The above synopsis is taken from the 101 Films website.
And yeah, that pretty much sums up the plot to Spookies quite well. A group of people is trapped in a seemingly abandoned mansion and killed off by monsters. Except it isn’t quite that simple, as we shall see.
Spookies is a curiosity. Originally filmed in 1984 as Twisted Souls, a number of off screen problems caused the film to cease production. Once the various legal wranglings were done with, the producers realised that what had been shot was incomplete. To this end, they hastily wrote some new scenes, featuring an entirely new set of characters. Once these scenes had been shot, the film was edited together into the form it was released in.

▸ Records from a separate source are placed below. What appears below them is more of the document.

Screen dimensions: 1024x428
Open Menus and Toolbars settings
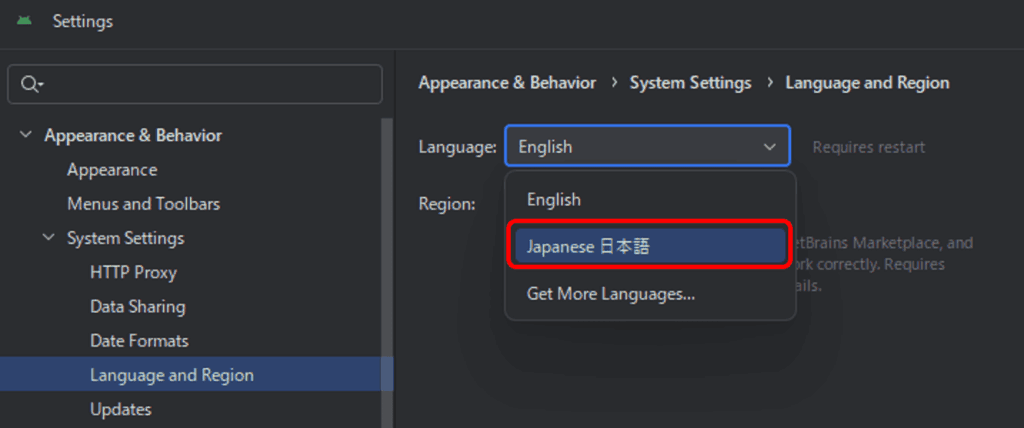[x=143, y=204]
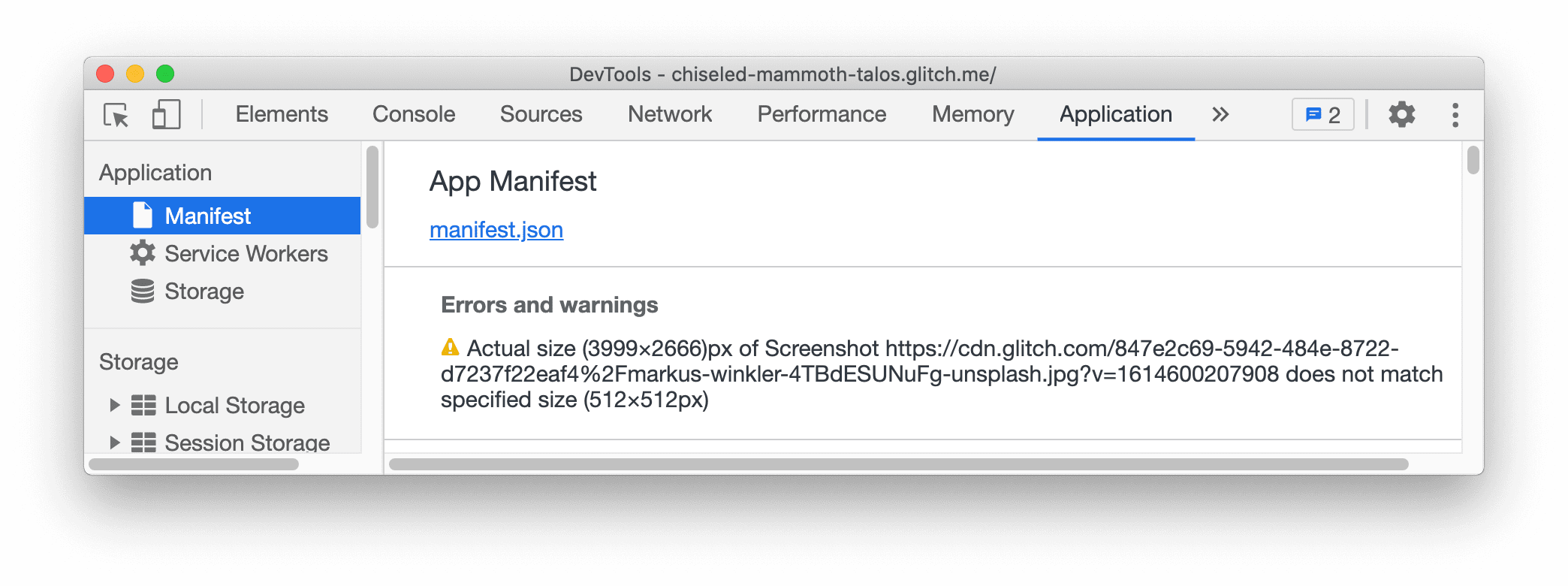Viewport: 1568px width, 586px height.
Task: Click the inspect element cursor icon
Action: point(116,114)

The giveaway that there are 2 separate sets of footage being used in the film is the fact that the 2 groups of characters never interact on screen. This means that the films main protagonists never actually come face to face with the films antagonist. Now, this isn’t a problem, as such. After all, Star Trek 2 managed to be very successful despite Kirk & Khan not sharing any screen time together. But when you watch Spookies, you can differentiate between the 2 sets of footage.

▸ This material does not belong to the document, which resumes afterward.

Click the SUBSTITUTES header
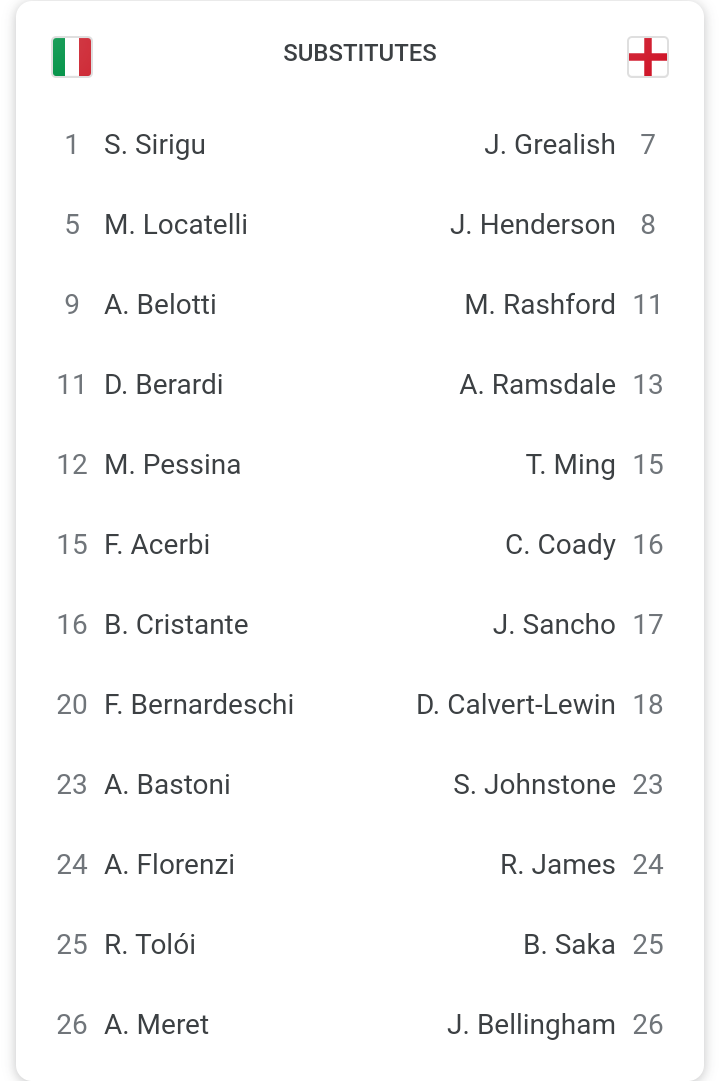The image size is (720, 1081). point(360,53)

But that is far from the films biggest flaw. The standard of the acting is truly terrible. We are talking sub Troma levels of thespian skill from some of the cast. Generally speaking, the acting in the second set of footage is a bit better, though that isn’t saying much. However, being a horror film from the 80s, it’s the effects that should be the real star. And sadly, there is a serious inconsistency between the effects from the different artists used. Some of the effects are pretty damn good, whilst others are of an embarrassingly poor standard. We veer from some pretty decent makeup effects to some incredibly shoddy hand puppets, often within the same scene. And the less said about the sparsely used stop motion “effects” the better.

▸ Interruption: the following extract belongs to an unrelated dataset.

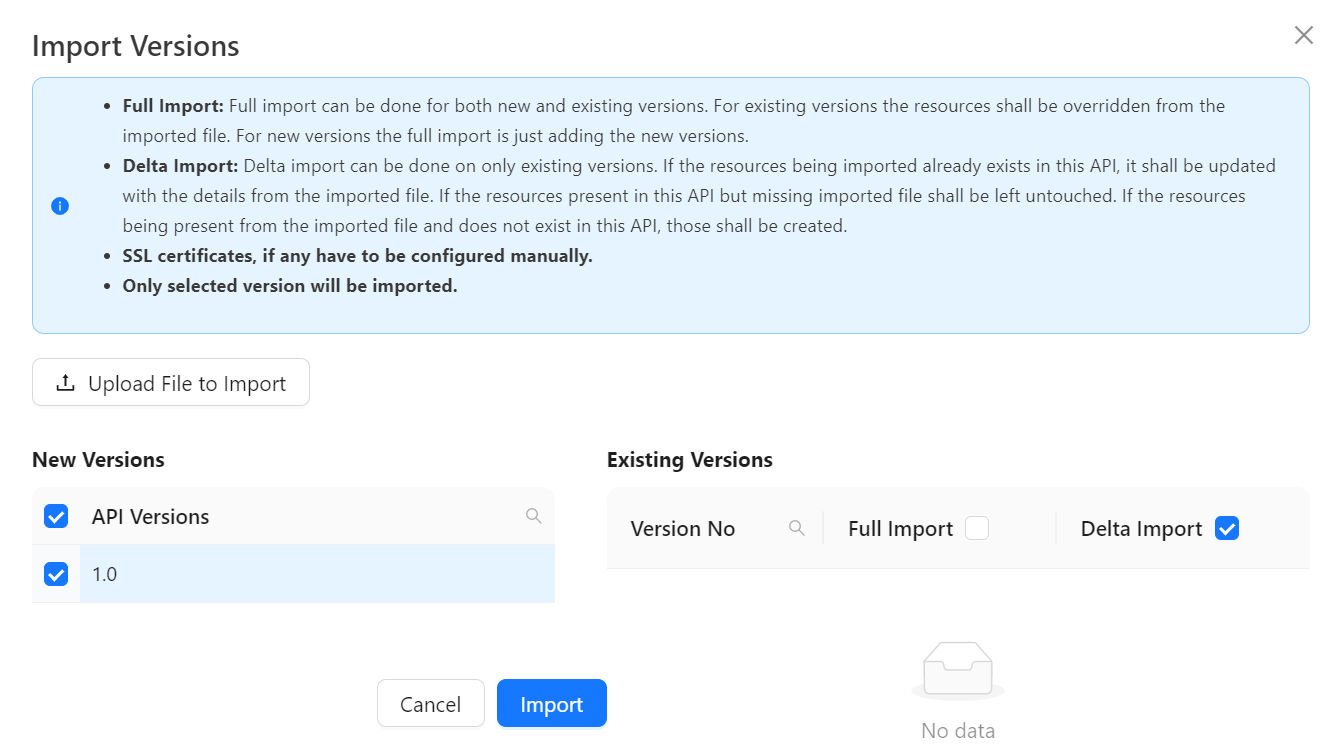Click the blue Import button

point(551,704)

The film was quite well shot, though. Both periods of filming match up reasonably well, so some care was obviously taken. Audio is bog standard mid 80s low budget.
101 Films have put together a pretty good package here. A far better package than the film probably deserves truth be told.
- Audio commentary with FrightFest’s Paul McEvoy and filmmaker Sean Hogan.
- Limited edition booklet: Includes A Twisted History: Vipco, VHS and Spookies by Scott Harrison and Your Future Belongs to Us: Reaganite Terrors in Spookies by Liam Hathaway.
- Twisted Tale – The Unmaking of Spookies: A feature-length making-of documentary, including a commentary track with documentary co-directors Michael Gingold & Glen Baisley and extensive deleted scenes.
- VIPCO: The Untold Story: A brand new, extended version of the feature length documentary on much-loved UK film distributor VIPCO.
- 2015 Alamo Drafthouse screening introductions with Spookies director Thomas Doran and co-writer/producer Frank M. Farel.
- Archival locations featurette with actor Peter Iasillo.
- Outtakes and bloopers.
- Behind the scenes still gallery.
- Theatrical trailer.
The extras are presented to us on 2 discs, packaged in a handsomely produced slipcase. The 2 included documentaries are the stars of the show. Both offer insights which are beyond a simple review such as this one. The making of piece illustrates the issues the film faced quite well. And the documentary on VIPCO is essential for anyone with even a passing interest in the British VHS scene of the 80s and 90s. I do have to say, though, that to describe VIPCO as “much loved” is a stretch. VIPCO themselves are probably as infamous as the Spookies itself.
Spookies: The Verdict:
Spookies is a curiosity. One one hand, the behind the scenes wrangling makes for an interesting story. But on the other hand, the on-screen action is abysmal. And it isn’t very often I say that about a film. Yes, you have to make allowances made for the films production history. However, Spookies would have been a terrible film, no matter which version had been released.
Film: 1/5 Fiends. Package: 5/5 Fiends.